**BRIEF 1:**
Do the following statements agree with the news report on the Nortel bankruptcy trial? Answer yes or no for each, and quote the words from the report that decide it.
(a) The trial is being overseen by one judge in Toronto and another in Wilmington, Del.
(b) Pensions of former employees in Ontario were cut by 45 per cent or more.
(c) The trial is expected to last until the end of May.
**BRIEF 2:** According to the news report on the Nortel bankruptcy trial, how much money was earned in the sale of Nortel's assets?
**BRIEF 3:** Resume the news report on the Nortel bankruptcy trial after its last sentence.

**QUOTED PASSAGE:**
TORONTO - A lawyer for former Canadian Nortel employees says tens of thousands of pensioners have faced "significant losses" since the former technology giant folded five years ago.
"From the point of view of the pensioners, this is an important issue," Paul Steep, in his initial remarks, told the two judges overseeing the cross-border bankruptcy trial.
The second day of opening arguments unfolded on Tuesday with representatives for bondholders and various international sections of Nortel's now defunct operations stepping up to the podium to make their case for a share of US$7.3 billion earned in the sale of the former technology giant's assets.
A decision is also expected on the future of 20,000 Nortel pensioners who have seen their benefits dramatically reduced since the company filed for bankruptcy in 2009.
The trial, expected to last until the end of June, is being overseen at the same time by a judge in Toronto and another in a courtroom in Wilmington, Del., via closed-circuit video feed.
The impact on pensioners has varied, with the pensions of former employees in Ontario cut by 30 to 35 per cent while, outside the province, pensions were cut by 45 per cent or more, said Anne Clark-Stewart, a spokeswoman for the Nortel Retiree and Former Employee Protection Canada, a group representing pensioners.

**LISTED RECORDS:**
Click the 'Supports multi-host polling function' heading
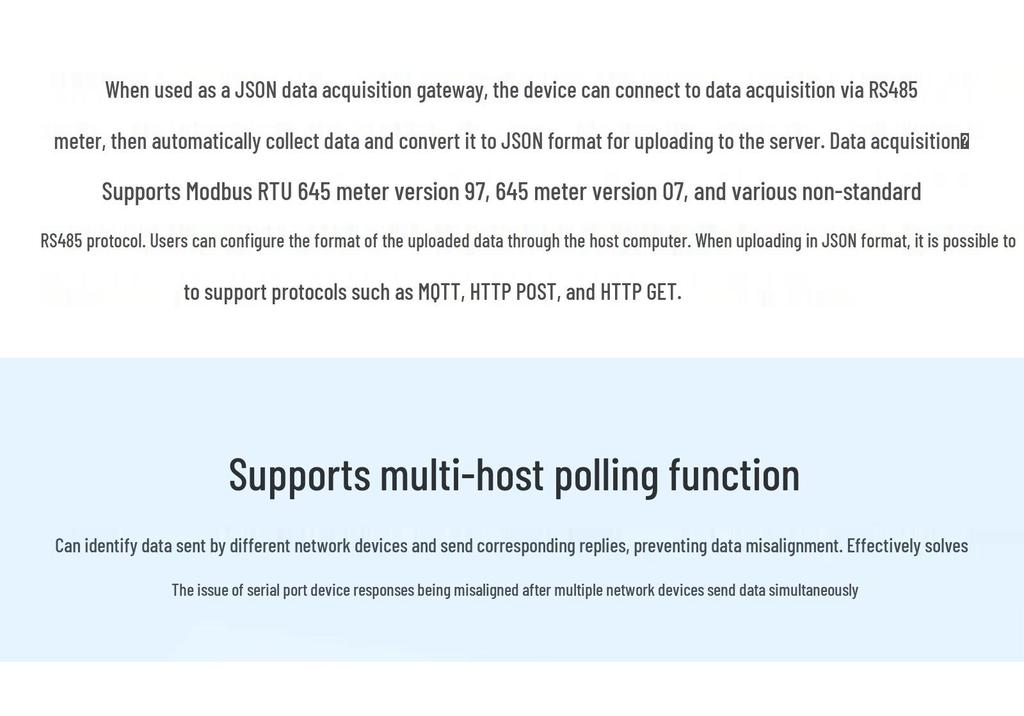Image resolution: width=1024 pixels, height=716 pixels. 514,476
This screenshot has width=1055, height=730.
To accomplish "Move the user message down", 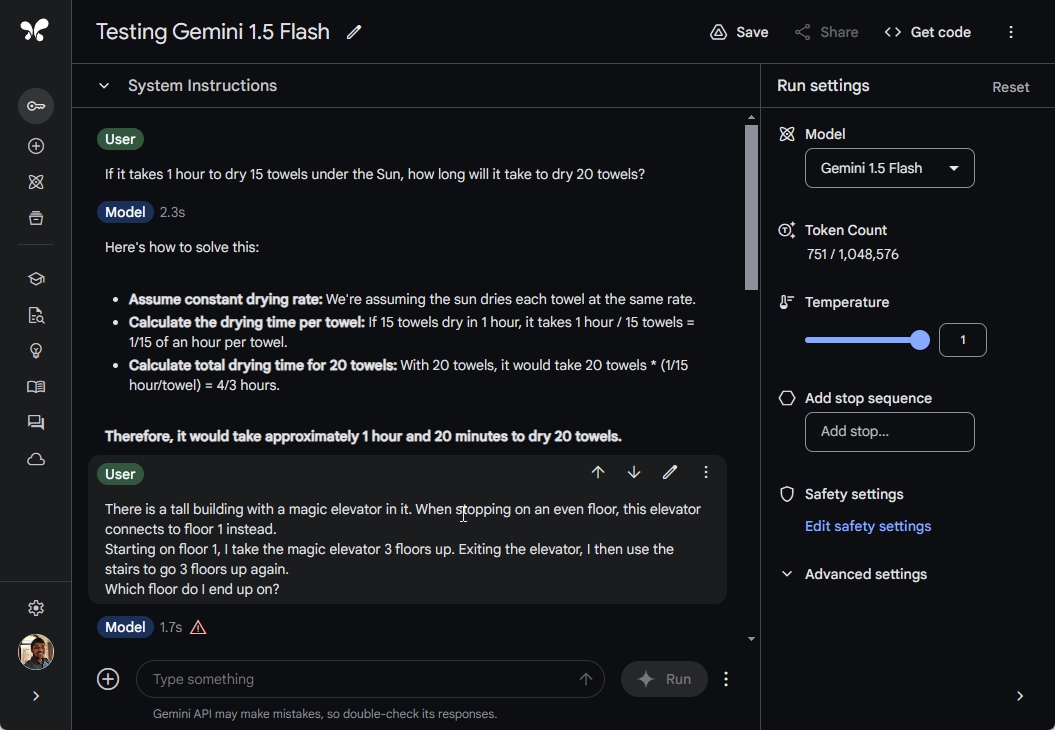I will (634, 472).
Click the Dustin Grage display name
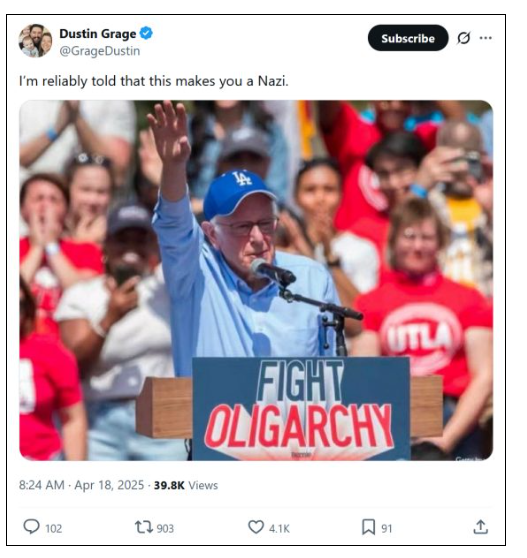Viewport: 527px width, 558px height. 98,34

**FINAL ANSWER 1:**
(a) Yes: "is being overseen at the same time by a judge in Toronto and another in a courtroom in Wilmington, Del., via closed-circuit video feed"
(b) No: "the pensions of former employees in Ontario cut by 30 to 35 per cent"
(c) No: "expected to last until the end of June"

**FINAL ANSWER 2:** US$7.3 billion.

**FINAL ANSWER 3:**
Health, dental and medical benefits, as well as life insurance, were all cut off in 2010, she added.
At its height from 1999 to 2000, Nortel was worth nearly $300 billion, employed more than 90,000 people globally and was regarded as one Canada's most valuable tech companies.
In 2009, the company filed for bankruptcy in North America and Europe, shedding thousands of jobs. The company was felled by changing market conditions, economic upheaval and an accounting scandal that devastated its stock price.
Since its fall, Nortel broke apart and sold off various chunks of its business, including patents and wireless technology, which are now at issue.
The cost of Nortel's demise has climbed above US$1 billion during the past five years, with legal expenses eating away at money that could be divided among the various parties.